*** DOCUMENT EXTRACT

Researchers from MIT have devised a method called StreamingLLM which enables chatbots to maintain long, uninterrupted dialogues without crashing or performance dips. It involves a modification to the key-value cache at the core of many large language models which serves as a conversation memory, ensuring the initial data points remain present. The method facilitates a chatbot to remain functional even when a conversation exceeds 4 million words and its performance is over 22 times faster than other methods. The application potential includes tasks like copywriting, editing, or generating code.
Large language models translate data into tokens, employing an attention mechanism which uses these tokens to produce new text. An ‘attention map’ then defines how each token relates to each other, leading to human-like text. Problems arise when a representation called KV Cache that stores recent tokens exceeds capacity, resulting in older tokens being bumped out leading to crashing or diminished performance. The StreamingLLM solution sidesteps this issue by retaining the first token – referred to as the ‘attention sink’ – in the sliding cache, showing a continuity in performance even when the cache size is exceeded.
The researchers also examined the use of attention sinks during model training. They found that training with attention sinks permitted a model to maintain performance with just one attention sink in its cache. Even so, despite the apparent benefits of the StreamingLLM method, it is unable to remember words not stored in the cache. As such, future work will concentrate on solving this problem. Meanwhile, the StreamingLLM method has been integrated into NVIDIA’s large language model optimization library, TensorRT-LLM.

******

_ACTIVITY LIST_:
[a] In the StreamingLLM article, which NVIDIA library has the method been integrated into?
[b] Using the StreamingLLM article, explain why chatbots crash or lose performance when the KV Cache fills, and how StreamingLLM prevents it.
[c] Reproduce the StreamingLLM article from "Researchers from MIT" to "or generating code.".

*** DATA EXCERPTS

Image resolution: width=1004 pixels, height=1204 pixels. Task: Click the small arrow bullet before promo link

******
*** DATA EXCERPTS

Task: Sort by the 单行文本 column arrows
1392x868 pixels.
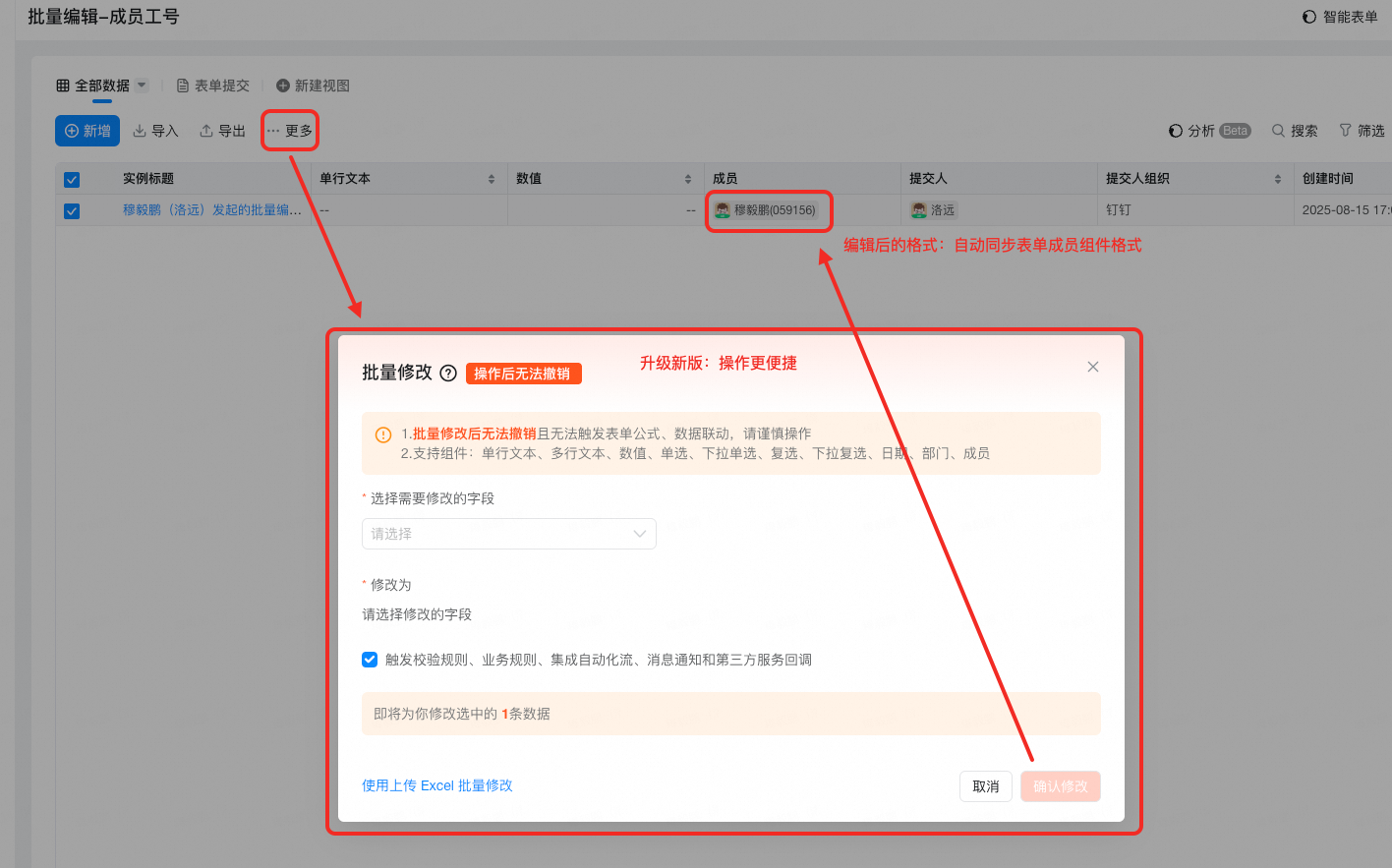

******

_YOUR RESPONSES_:
[a] TensorRT-LLM, NVIDIA's large language model optimization library.

[b] When the KV Cache that stores recent tokens exceeds capacity, older tokens are bumped out, which leads to crashing or diminished performance. StreamingLLM keeps the first token, called the "attention sink," in the sliding cache, so performance stays steady even after the cache size is exceeded.

[c]
Researchers from MIT have devised a method called StreamingLLM which enables chatbots to maintain long, uninterrupted dialogues without crashing or performance dips. It involves a modification to the key-value cache at the core of many large language models which serves as a conversation memory, ensuring the initial data points remain present. The method facilitates a chatbot to remain functional even when a conversation exceeds 4 million words and its performance is over 22 times faster than other methods. The application potential includes tasks like copywriting, editing, or generating code.